GOAL → Convert the material below into a numbered list with one entry per line, skipping any blank lines. Leave the pictures out of your answer.

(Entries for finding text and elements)
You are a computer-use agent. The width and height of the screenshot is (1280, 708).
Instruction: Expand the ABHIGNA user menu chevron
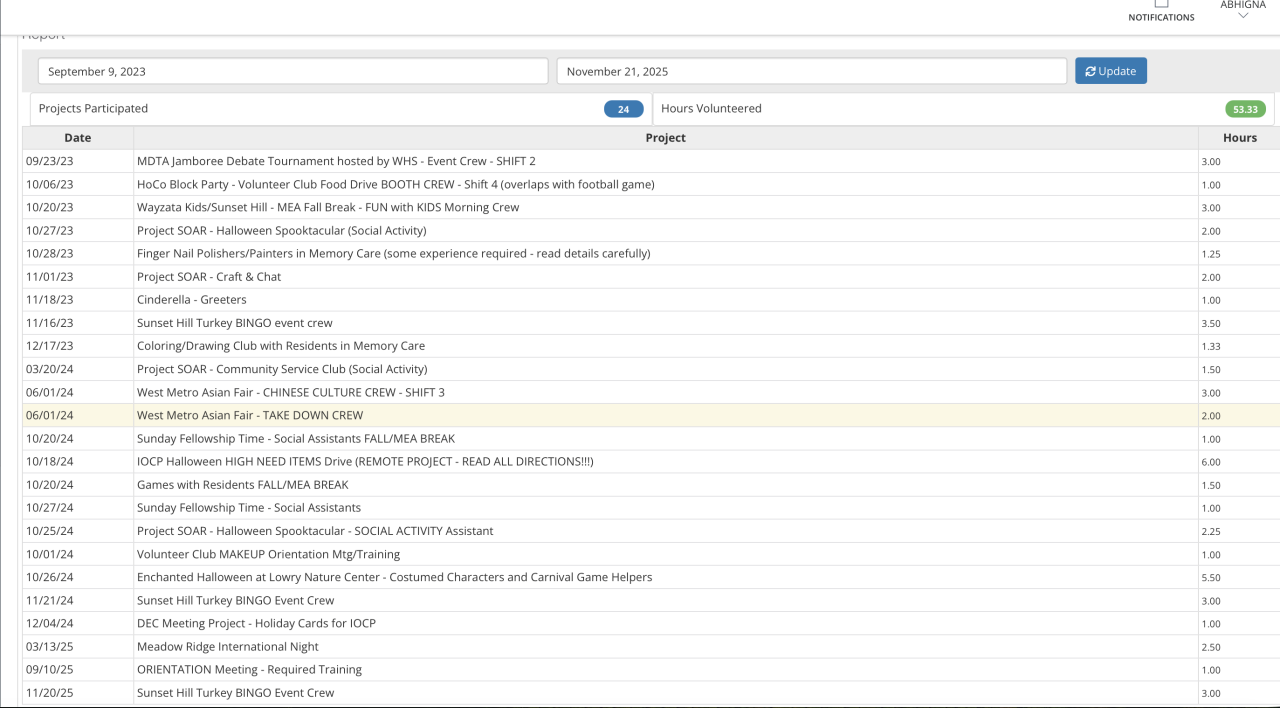tap(1243, 16)
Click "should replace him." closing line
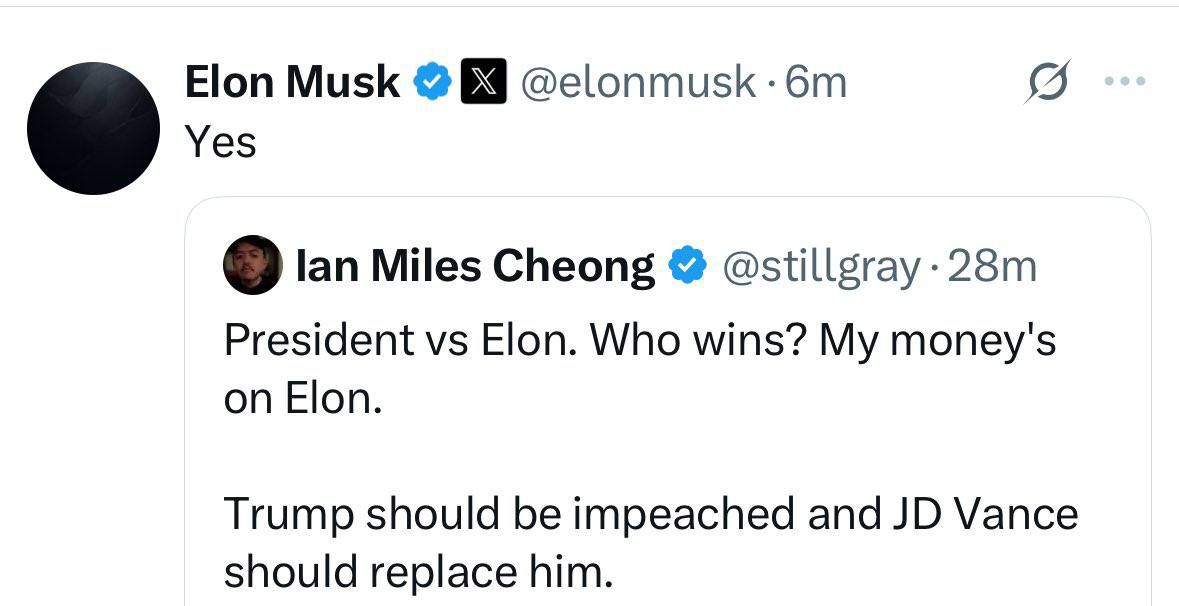 click(415, 572)
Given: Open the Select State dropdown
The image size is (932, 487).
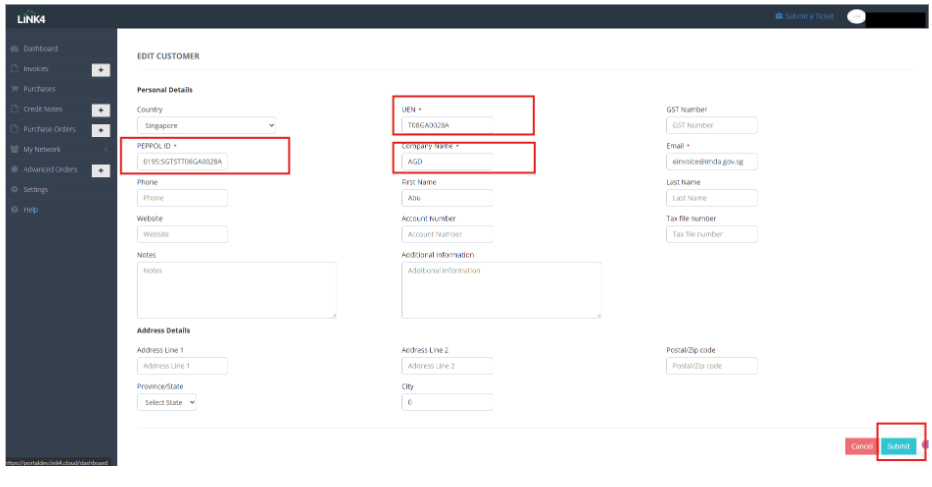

EXERCISE OUTPUT →
1. You are a computer-use agent. The width and height of the screenshot is (1280, 708).
2. Instruction: Expand the ABHIGNA user menu chevron
3. tap(1243, 16)
4. Click "should replace him." closing line
5.  click(415, 572)
6. Given: Open the Select State dropdown
7. The image size is (932, 487).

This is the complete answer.